We finished our year in America and we did indeed land in our host country and walked back into our old home that morning all feeling just that…like we were home. Upon our arrival back however, rent costs had fallen …and this house of ours was falling too. The walls were literally crumbling and the sewer pipe leaking. After much deliberation we decided to look at other houses. I hesitated though, as often times, in our part of the world it seems that when you move into another house, you trade one set of problems for another. But by the time we had settled on a house, it seemed perfect. Newly renovated not fancy- but all walls intact. And still in the same neighborhood.

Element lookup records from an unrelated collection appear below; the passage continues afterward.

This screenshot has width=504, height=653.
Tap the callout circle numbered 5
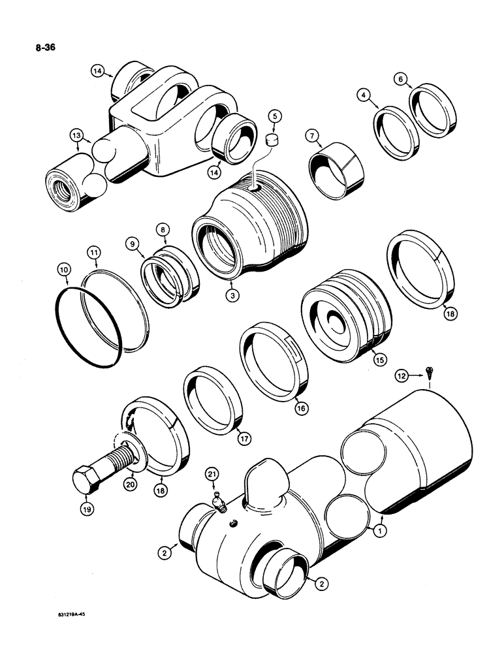point(276,117)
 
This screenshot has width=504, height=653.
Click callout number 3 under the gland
point(231,295)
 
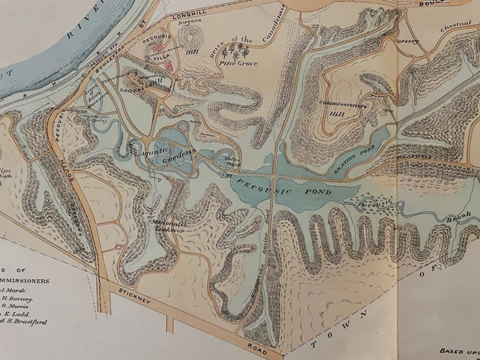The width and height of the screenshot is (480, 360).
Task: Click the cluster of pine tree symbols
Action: [241, 52]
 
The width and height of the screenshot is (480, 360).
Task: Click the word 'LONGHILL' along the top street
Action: [189, 14]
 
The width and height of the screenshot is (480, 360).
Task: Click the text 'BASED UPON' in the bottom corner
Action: [458, 350]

Over the years I have come to appreciate the challenges of living here. They are a constant reminder to me of why I am here. It’s not because my flesh wants to be here. I wake up in the mornings refusing to waste my days. I refuse to live half a world away from my family for nothing. I refuse to go days without electricity or water for nothing. So I will ever work for the something that I am here for. I will take what sometimes feels like endless suffering and exchange it for eternal value. That will be my drive. And while I have learned to appreciate the challenge, that doesn’t mean I don’t long for ease.

And after 2 weeks of living in our new home and setting up house, it felt as if I had found reprieve. I loved our new home. I had found my sanctuary.

Maybe my suffering wouldn’t be quite as intense this time around. Sigh of relief.

It was midnight. Our taxi would be there in 2 hours to take us to the airport to fly to a mandatory conference with colleagues. Just as I walked into the kitchen…it happened. A mouse ran across the floor. We had just traded in…for mice!

So there I sat on the airplane replaying in my mind what had happened. Failed attempts at catching the mouse and then locking him in the kitchen just before hopping in the taxi. And here I sat miles away, grieving over what should have been my new sanctuary, which now i suspected was infested with mice.

I have said it out loud so many times: “I can do this third-world country thing, but as soon as it involves rodents in my home, I no longer can.” And so here I am just days away from boarding an airplane to go back to my home with mice. I asked my husband this morning, “Is this mouse thing a big deal to you? Are you as upset as I am?” And then he quotes this:

“For you have been given not only the privilege of trusting in Christ but also the privilege of suffering for Him.” (Phil. 1:29)

Insert eye roll. It seemed such an insensitive time to be quoting Scripture. But it has resonated in my heart all day: “the privilege of suffering for Him.”

So I will.

I will do this third-world country thing…even with rodents.